Sie wieder zu beleben erschien als eine Herausforderung, weil Teile der Mehrspuraufnahmen schlichtweg verschwunden waren. Die Restaurierung gelang dann schließlich mit Hilfe von Lloyd Maines, einem Freund und Produzenten, der den Stücken u. a. Akustik-, Slide-Gitarre und Bass hinzufügte. Letztendlich ist eine bemerkenswerte und authentische CD entstanden, welches sich als neunundzwanzigstes Album perfekt in die lange Liste der Vorgängeralben einreiht.
Der Opener „Shake ´Em Up“ ist auch gleichzeitig die erste Singleauskopplung aus „Love And Freedom“. Sie kommt recht schwungvoll mit leichten Americanaanleihen rüber und mutet wie eine Ode an die Würfelspiele im Wilden Westen an. „Adios Sweet Marie“ startet mit ungewöhnlichen Akkordeonklängen, die an volkstümliche Musik aus Österreich erinnern, tatsächlich aber von den Problemen an der Grenze zwischen Texas und Mexiko handelt. „Magdalene“ ist dann die erste Coverversion des Albums.
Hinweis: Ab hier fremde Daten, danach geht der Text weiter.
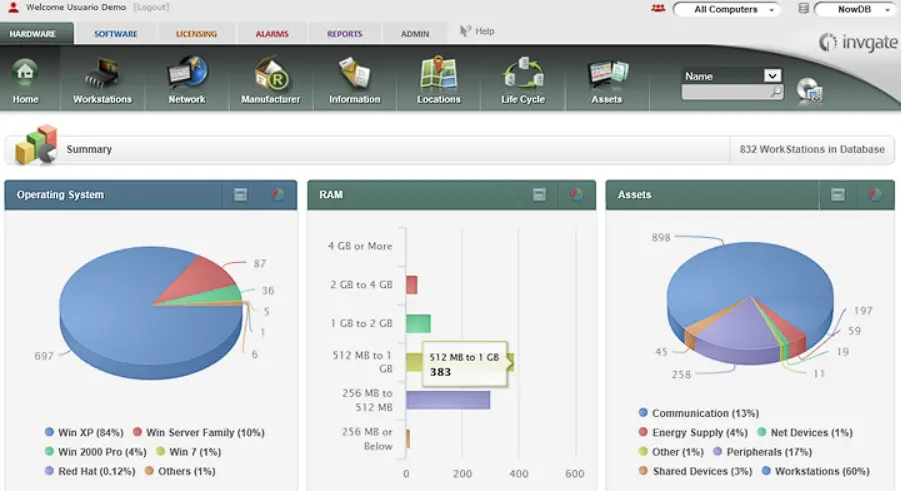Open the NowDB database dropdown
Viewport: 901px width, 491px height.
click(x=854, y=9)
Eine ruhige Ballade, die ursprünglich von Guy Clark stammt.
Ruhig geht es dann auch mit dem Woody-Guthrie-Klassiker „Deportee“ (Plane Wreck at Los Gatos)“ weiter, bei dem der Singer-Songwriter Ryan Bingham mit seiner leicht rauen Stimme den Gesangspart übernimmt und mit Townes Van Zandts Song „Waiting Around To Die“ liefert Ely einen weiteren schmissigen Song mit Tanzpotential ab. Eine weitere schöne Country-Ballade ist „Sergeant Baylock“ (sie erinnert streckenweise an Lou Reeds „Take A Walk On The Wild Side“), in der Ely mit einem Polizeibeamten in Lubbock abrechnet, der ihn unerbittlich schikanierte.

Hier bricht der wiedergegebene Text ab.